§ Work to be completed: Rewrite the lines from the line with "Task: Click オプション text next to データベース・ジョブ" to the line with "point(829,38)", replacing "Styles gallery" with "Styles menu" and leaving everything else unchanged.

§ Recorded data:
◇ ◇ ◇ ◇

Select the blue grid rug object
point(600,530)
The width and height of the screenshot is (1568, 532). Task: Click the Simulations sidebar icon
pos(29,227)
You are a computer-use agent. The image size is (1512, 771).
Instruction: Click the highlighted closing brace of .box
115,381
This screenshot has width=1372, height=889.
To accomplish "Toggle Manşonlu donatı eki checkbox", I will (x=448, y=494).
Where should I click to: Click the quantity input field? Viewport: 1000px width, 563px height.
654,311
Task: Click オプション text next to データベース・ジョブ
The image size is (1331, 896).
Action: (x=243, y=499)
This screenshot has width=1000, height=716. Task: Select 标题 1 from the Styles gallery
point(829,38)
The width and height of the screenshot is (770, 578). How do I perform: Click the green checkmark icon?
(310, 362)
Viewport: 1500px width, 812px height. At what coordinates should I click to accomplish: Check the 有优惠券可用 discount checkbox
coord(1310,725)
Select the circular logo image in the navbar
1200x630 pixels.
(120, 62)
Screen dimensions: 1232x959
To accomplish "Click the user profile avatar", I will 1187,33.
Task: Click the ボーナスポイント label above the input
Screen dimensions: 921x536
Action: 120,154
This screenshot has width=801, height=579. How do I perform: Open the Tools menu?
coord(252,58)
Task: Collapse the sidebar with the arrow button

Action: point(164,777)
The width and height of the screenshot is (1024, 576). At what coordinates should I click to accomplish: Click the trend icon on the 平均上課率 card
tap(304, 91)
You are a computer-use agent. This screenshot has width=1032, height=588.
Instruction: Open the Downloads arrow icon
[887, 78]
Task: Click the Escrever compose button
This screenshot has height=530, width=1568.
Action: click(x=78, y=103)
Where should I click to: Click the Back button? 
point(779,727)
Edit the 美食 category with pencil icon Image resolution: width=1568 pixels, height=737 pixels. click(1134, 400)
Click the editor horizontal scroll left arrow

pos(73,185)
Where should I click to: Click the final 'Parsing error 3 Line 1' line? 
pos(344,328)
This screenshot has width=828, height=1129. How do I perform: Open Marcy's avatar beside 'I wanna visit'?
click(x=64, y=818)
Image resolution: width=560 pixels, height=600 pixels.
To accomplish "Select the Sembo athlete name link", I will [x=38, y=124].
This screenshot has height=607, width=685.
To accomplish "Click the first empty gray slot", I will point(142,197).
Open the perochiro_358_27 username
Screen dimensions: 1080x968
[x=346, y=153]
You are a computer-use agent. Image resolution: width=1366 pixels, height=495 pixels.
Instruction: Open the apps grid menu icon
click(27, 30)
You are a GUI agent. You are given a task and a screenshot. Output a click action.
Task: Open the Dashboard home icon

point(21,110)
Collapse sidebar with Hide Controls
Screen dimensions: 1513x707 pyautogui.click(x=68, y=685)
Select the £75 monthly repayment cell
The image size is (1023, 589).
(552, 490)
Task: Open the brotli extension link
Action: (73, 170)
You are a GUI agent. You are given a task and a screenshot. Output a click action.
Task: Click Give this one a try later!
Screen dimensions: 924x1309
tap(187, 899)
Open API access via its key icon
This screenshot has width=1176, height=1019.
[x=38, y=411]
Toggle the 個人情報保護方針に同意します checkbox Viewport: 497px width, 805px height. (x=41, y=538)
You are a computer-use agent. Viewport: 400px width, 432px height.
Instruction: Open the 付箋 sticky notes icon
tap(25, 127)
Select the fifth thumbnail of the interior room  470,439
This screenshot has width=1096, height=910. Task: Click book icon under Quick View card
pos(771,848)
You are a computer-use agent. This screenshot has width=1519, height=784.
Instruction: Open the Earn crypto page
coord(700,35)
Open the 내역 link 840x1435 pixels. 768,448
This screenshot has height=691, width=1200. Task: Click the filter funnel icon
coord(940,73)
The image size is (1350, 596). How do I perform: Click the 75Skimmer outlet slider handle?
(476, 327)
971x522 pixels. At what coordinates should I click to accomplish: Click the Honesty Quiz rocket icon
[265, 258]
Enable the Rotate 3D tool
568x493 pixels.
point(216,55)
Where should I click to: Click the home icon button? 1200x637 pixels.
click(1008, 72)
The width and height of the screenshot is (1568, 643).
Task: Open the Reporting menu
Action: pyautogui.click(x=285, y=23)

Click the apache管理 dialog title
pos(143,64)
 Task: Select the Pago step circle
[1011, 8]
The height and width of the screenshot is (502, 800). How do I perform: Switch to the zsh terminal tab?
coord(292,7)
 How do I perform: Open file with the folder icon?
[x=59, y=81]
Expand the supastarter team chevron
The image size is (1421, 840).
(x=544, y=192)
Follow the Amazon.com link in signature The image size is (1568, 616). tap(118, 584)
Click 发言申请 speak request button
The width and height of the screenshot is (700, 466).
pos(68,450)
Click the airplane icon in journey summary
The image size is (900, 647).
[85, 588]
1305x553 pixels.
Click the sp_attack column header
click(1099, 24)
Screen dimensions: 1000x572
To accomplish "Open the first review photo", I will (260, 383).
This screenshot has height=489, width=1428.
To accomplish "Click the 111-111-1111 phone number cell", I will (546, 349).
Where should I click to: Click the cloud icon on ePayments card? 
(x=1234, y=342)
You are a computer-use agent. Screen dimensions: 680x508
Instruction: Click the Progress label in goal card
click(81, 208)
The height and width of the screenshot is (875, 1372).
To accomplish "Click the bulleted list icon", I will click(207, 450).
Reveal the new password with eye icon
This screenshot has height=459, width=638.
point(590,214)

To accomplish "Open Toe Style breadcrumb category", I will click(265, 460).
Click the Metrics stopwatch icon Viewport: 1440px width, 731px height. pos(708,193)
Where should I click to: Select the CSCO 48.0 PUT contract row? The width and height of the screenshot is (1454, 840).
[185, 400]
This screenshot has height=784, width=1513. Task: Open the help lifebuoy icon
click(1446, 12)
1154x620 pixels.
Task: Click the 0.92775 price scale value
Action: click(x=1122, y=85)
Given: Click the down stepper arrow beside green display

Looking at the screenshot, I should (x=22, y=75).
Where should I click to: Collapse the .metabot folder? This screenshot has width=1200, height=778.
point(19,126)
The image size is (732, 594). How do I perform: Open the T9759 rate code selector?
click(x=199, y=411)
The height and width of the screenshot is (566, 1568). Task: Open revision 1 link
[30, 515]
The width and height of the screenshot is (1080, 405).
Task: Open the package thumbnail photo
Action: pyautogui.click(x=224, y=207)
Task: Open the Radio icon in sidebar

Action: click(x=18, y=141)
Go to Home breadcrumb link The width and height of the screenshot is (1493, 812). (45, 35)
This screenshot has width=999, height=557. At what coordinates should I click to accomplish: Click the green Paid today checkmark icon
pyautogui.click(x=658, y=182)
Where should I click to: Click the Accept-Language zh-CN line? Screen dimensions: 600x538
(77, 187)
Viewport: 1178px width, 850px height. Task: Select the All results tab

◇ ◇ ◇ ◇

§ The output:
Task: Click オプション text next to データベース・ジョブ
The image size is (1331, 896).
Action: (x=243, y=499)
This screenshot has width=1000, height=716. Task: Select 标题 1 from the Styles menu
point(829,38)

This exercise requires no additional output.